Prompt
The result should hold only the lines from the one with "55 (90, 2363)" through the final line of the data below, transcribed exactly, pictures left out.

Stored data
◆ ◆ ◆

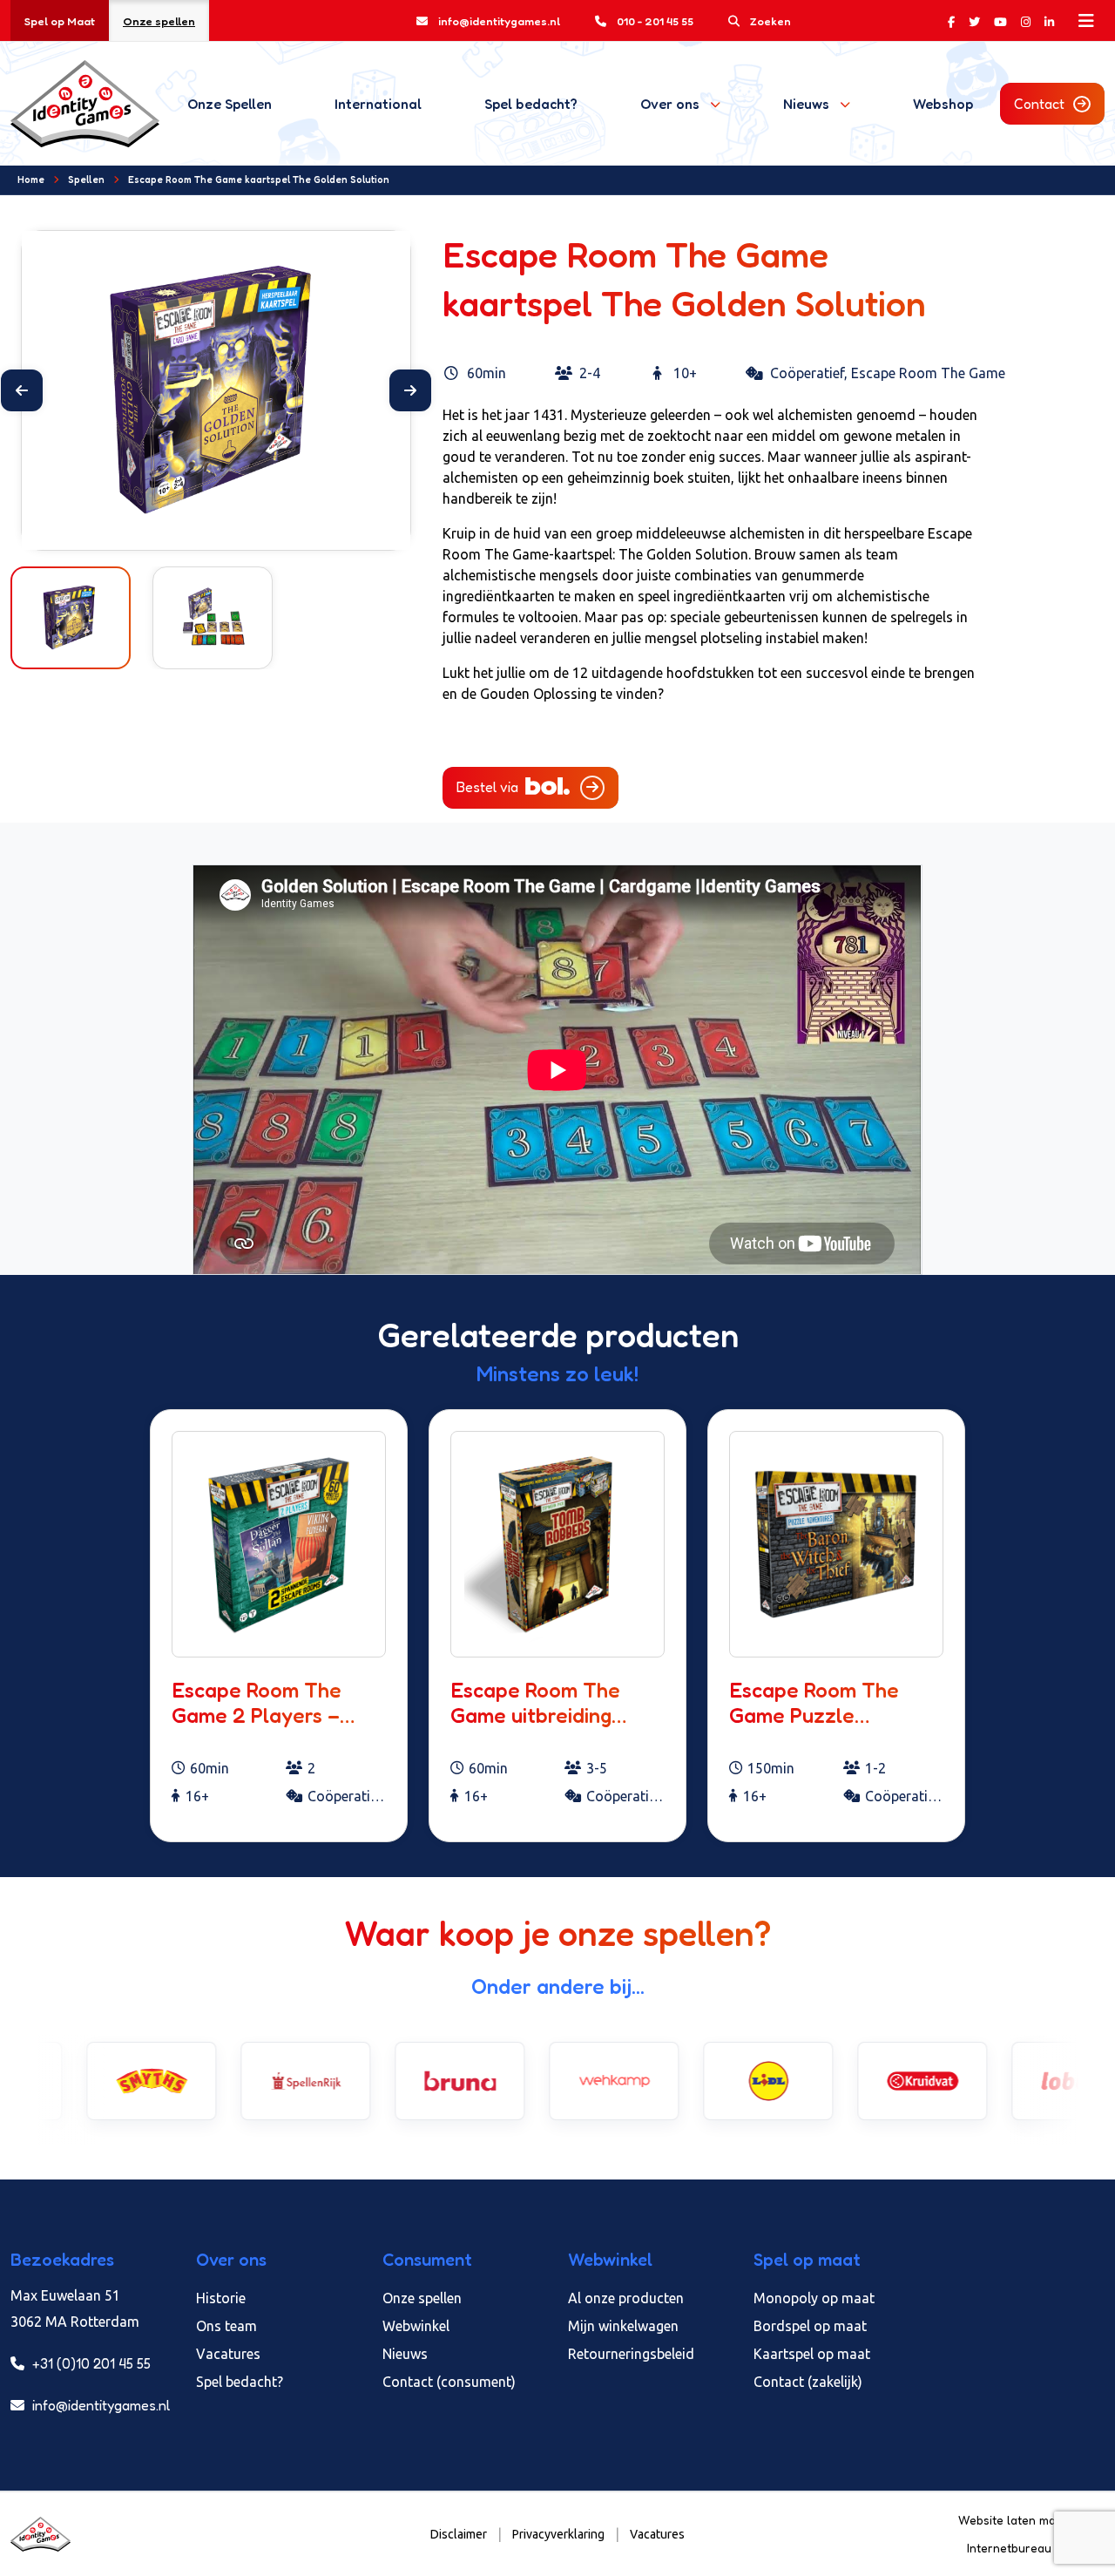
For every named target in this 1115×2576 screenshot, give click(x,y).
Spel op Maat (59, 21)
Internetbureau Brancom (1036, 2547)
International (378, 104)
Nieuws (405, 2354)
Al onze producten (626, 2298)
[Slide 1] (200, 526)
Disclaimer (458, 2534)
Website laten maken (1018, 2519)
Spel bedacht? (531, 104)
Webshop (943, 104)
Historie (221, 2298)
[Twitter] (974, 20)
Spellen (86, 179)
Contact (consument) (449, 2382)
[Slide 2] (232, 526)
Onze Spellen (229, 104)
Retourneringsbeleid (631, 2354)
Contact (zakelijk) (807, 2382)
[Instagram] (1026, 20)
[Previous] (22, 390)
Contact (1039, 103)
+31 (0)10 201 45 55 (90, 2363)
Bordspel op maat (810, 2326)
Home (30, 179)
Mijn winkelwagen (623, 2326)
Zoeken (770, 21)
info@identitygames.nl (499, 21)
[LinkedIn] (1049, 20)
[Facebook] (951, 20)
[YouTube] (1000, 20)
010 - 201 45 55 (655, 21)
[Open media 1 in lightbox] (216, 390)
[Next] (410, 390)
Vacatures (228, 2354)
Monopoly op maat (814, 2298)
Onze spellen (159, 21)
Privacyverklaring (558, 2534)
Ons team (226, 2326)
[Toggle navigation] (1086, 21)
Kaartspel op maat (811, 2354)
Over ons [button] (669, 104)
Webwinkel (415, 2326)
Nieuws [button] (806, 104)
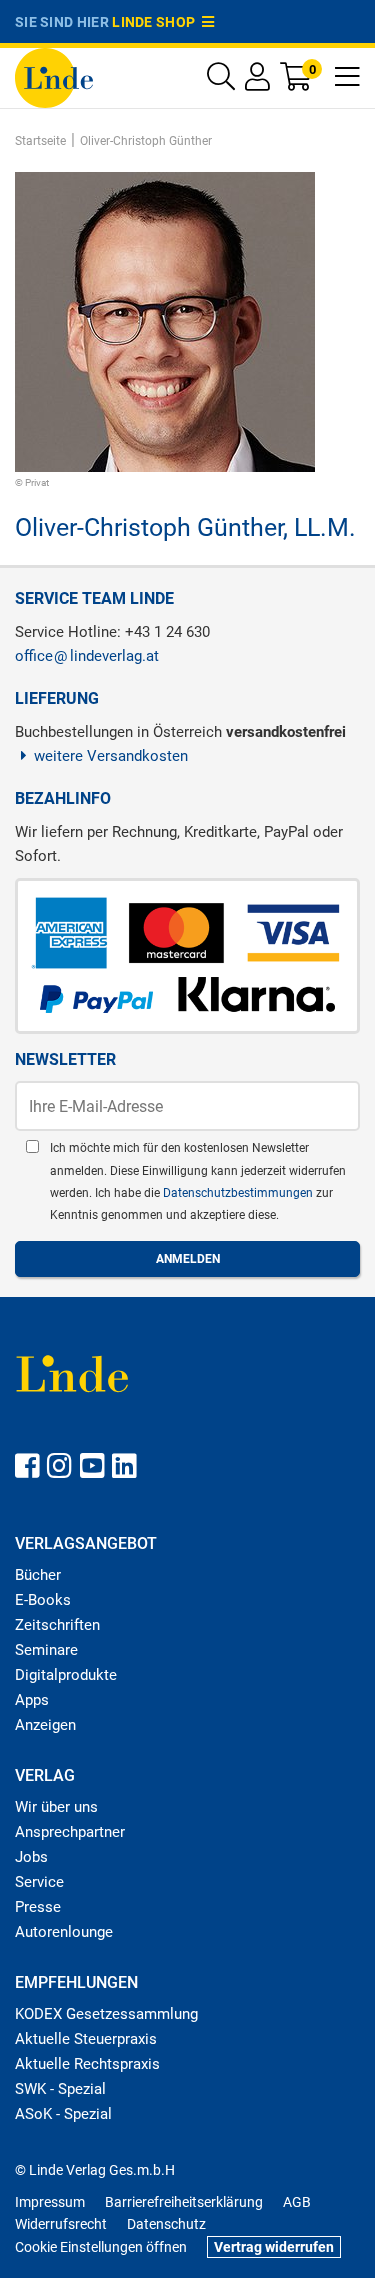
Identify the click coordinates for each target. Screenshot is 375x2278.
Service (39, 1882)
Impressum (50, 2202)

◆ ◆ ◆

Result below
+31 (0)10 201 45 55 (90, 2363)
Bordspel op maat (810, 2326)
Home (30, 179)
Mijn winkelwagen (623, 2326)
Zoeken (770, 21)
info@identitygames.nl (499, 21)
[LinkedIn] (1049, 20)
[Facebook] (951, 20)
[YouTube] (1000, 20)
010 - 201 45 55 (655, 21)
[Open media 1 in lightbox] (216, 390)
[Next] (410, 390)
Vacatures (228, 2354)
Monopoly op maat (814, 2298)
Onze spellen (159, 21)
Privacyverklaring (558, 2534)
Ons team (226, 2326)
[Toggle navigation] (1086, 21)
Kaartspel op maat (811, 2354)
Over ons [button] (669, 104)
Webwinkel (415, 2326)
Nieuws [button] (806, 104)
Identify the click coordinates for each target. Screenshot is 375x2278.
Service (39, 1882)
Impressum (50, 2202)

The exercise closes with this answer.